I’ve been teaching English to Koreans for 8 years. So, getting along with them has given me the opportunity to understand their rich culture, custom, and history. I’ve been trying to learn how to speak, read , and write basic Hangul. I’ve even loved their food ,and…allow me to cite the ones I always crave such as ssamkyupsal ( 삼겹살), ttakbeoki (떡볶이), panjeon (파전), jjajangmyeon ( 자장면) , ramen (그리고 라멘), and to name a few. Hmmm… My mouth is now watering. ..And I am even now trying to be a pale imitation of their fashion. Jeez whiz, I still haven’t let myself be eaten by their system completely.

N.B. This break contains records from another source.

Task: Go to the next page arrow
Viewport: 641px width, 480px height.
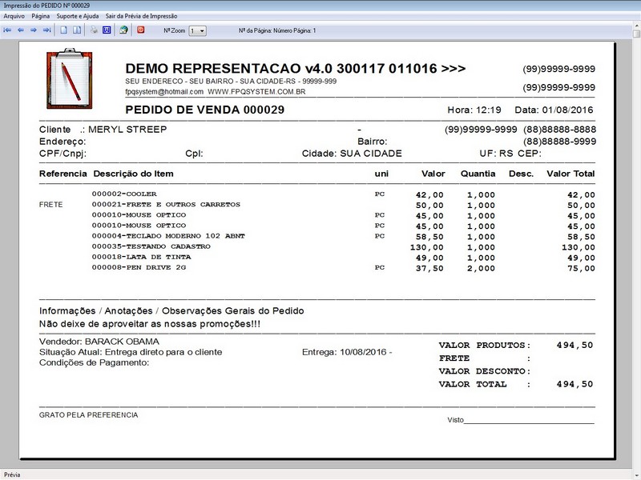Action: 34,30
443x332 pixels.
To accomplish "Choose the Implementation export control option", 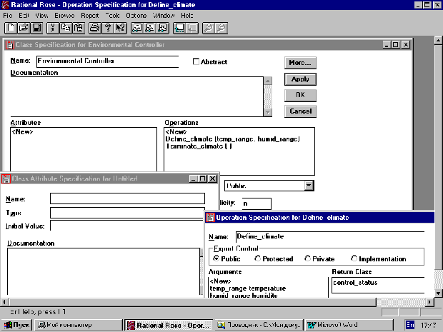I will click(x=354, y=258).
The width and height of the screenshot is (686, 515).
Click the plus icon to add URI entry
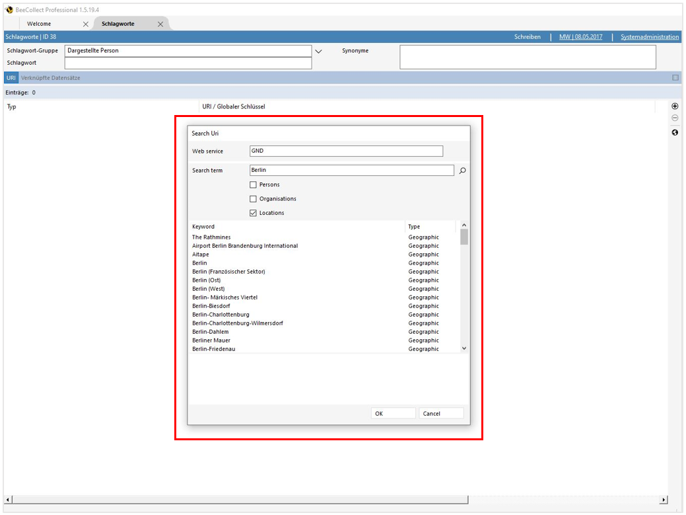pos(675,106)
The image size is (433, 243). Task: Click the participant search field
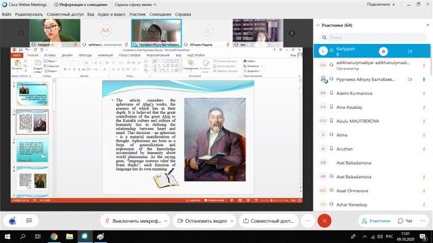pyautogui.click(x=373, y=38)
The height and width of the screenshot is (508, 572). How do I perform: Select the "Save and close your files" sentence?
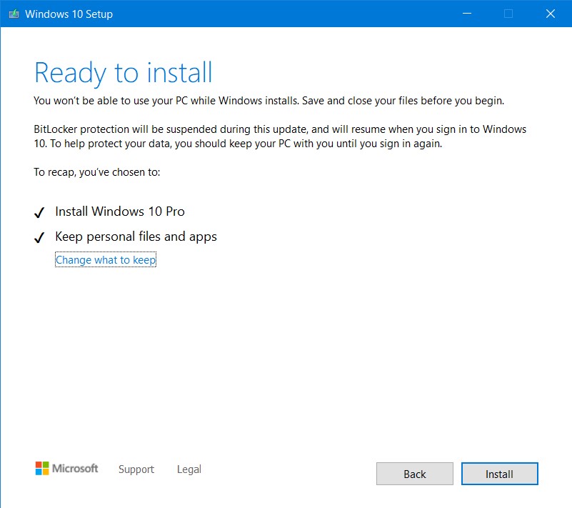403,101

There is one thing that makes Koreans differ from us Filipinos: Their deep history that has molded their consciousness. That’s why it has been hard for me to understand them in terms of their socio-cultural and economical policies. Koreans place too much value on familial hierarchy. Young people address the elderly with respect, patently obvious in their language- the custom which is somehow no longer a big deal in the Philippines. Also, almost all Koreans are under pressure to conform to the standards of their educational system. Students go to academy ( 학원: Hag won) to equip themselves with more skills. They even take part in more extra-curricular activities as another credentials once they look for lucrative jobs because hunting a job is suicidal. Their (close) friends can be even their frenemy in all aspects of life should the need arise that they have to consider their own interest. So, time is not more than gold, something I was not even used to when I started working for them. The long and the short of it, Koreans have been taught how to hit the ground running by this kind of dog-eat-dog culture.

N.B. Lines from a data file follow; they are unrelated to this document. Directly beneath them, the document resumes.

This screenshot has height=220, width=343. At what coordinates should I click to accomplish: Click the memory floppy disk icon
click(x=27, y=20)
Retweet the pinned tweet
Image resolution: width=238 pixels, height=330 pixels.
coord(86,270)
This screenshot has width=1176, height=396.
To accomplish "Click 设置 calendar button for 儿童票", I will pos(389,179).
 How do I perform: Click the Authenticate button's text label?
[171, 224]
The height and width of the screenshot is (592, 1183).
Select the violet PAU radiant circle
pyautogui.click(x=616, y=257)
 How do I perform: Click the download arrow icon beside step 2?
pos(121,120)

Right after watching the movie, Ode to My Father, I sent a message to my beloved Korean students that I cried over it, and because of this movie, I respect their country, especially their history more. I explained further that this is a blinding revelation to me; I learned from this movie how Koreans transformed themselves into new blood after the long period of extreme poverty during the Korean war. It shows how the war shaped Koreans’ philosophies in life beyond their powers of endurance and resiliency. For instance, due to extreme poverty, they had to work hard to make their ends meet. They had to sacrifice by living away from their families while working abroad. They had to consider their families’ future no matter how life-threatening the available jobs were. They were all determined to pull out the load weighing them down –the fighting spirit that has been observably inherent in their characters even up to this day. Perhaps, after this horrible chapter of their history, it’s now their cultural “meme” that they should never let something like this pass again.

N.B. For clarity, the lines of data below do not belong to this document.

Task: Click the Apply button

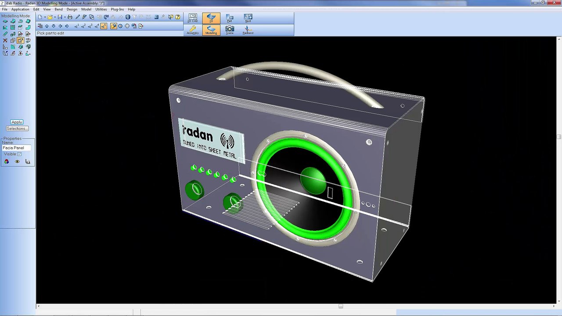Action: [x=17, y=122]
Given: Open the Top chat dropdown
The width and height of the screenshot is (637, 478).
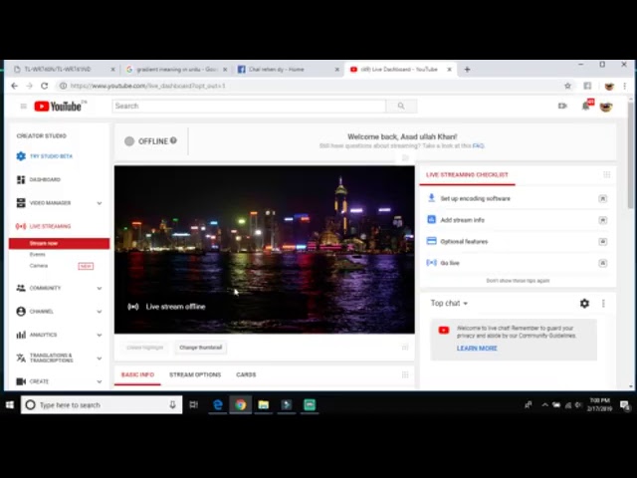Looking at the screenshot, I should [x=449, y=304].

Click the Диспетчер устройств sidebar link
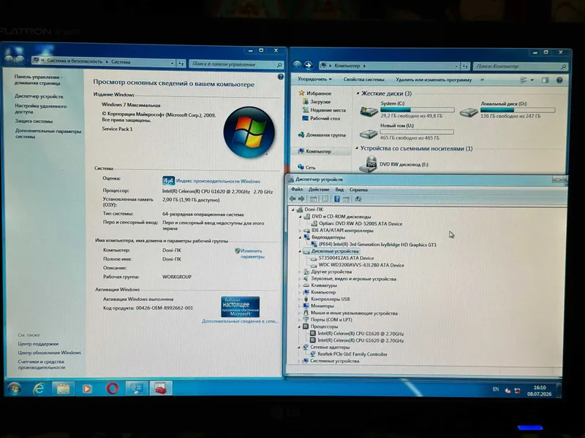(x=39, y=96)
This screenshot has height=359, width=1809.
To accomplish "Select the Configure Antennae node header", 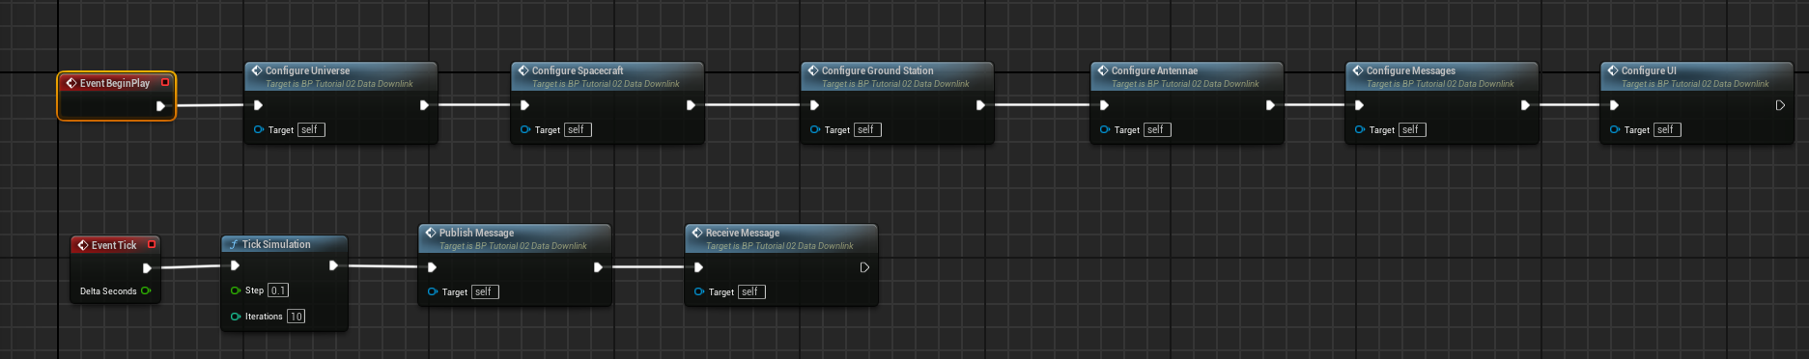I will tap(1187, 76).
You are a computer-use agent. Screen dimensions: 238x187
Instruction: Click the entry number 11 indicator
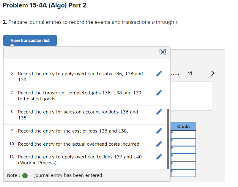(x=190, y=73)
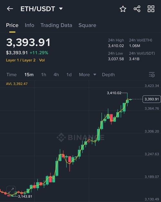Open the four-square grid menu icon
This screenshot has width=161, height=202.
[x=151, y=9]
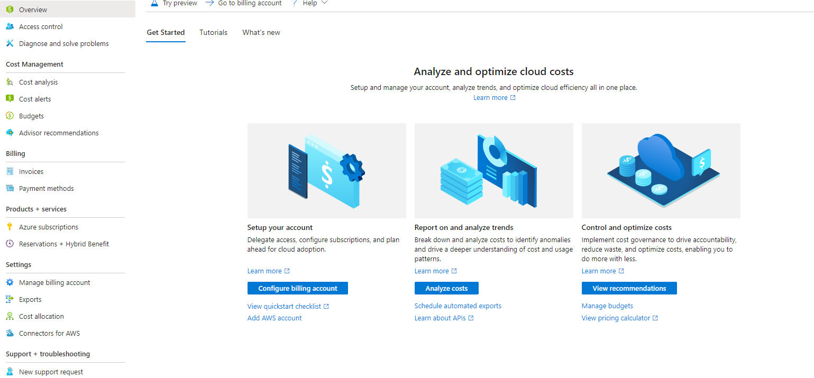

People must learn many moral lessons from the movie. The one that etched on my mind is that we can come up with alternative solutions to our problems. In the movie, Hwang Jung-min, the main character, found ways of how he could help alleviate his family’s miserable life condition. I believe that he can as well be the representation of all Koreans who did the same way. 🙂
The movie even made me break into tears as though the hem of my cloth was not enough to dampen my eyes. So, make sure that when you watch it, a hankie is not enough , but a diaper will do. It shows how the first Korean families were separated from one another after the 38th parallel, demarcating North and South Korea. I could not stop blinking my tears away some lachrymose scenes such as when Hwang Jung-min looked for his younger sister who had been missing for many years, and eventually found her on TV and when he stayed in his room and had an apparition talk with his father. They were heart-breaking. T_T
Would that the movie were novelized, it would be more compelling and deeper, and I would surely wet its pages because of the emotional scenes conveyed in beautiful sentences.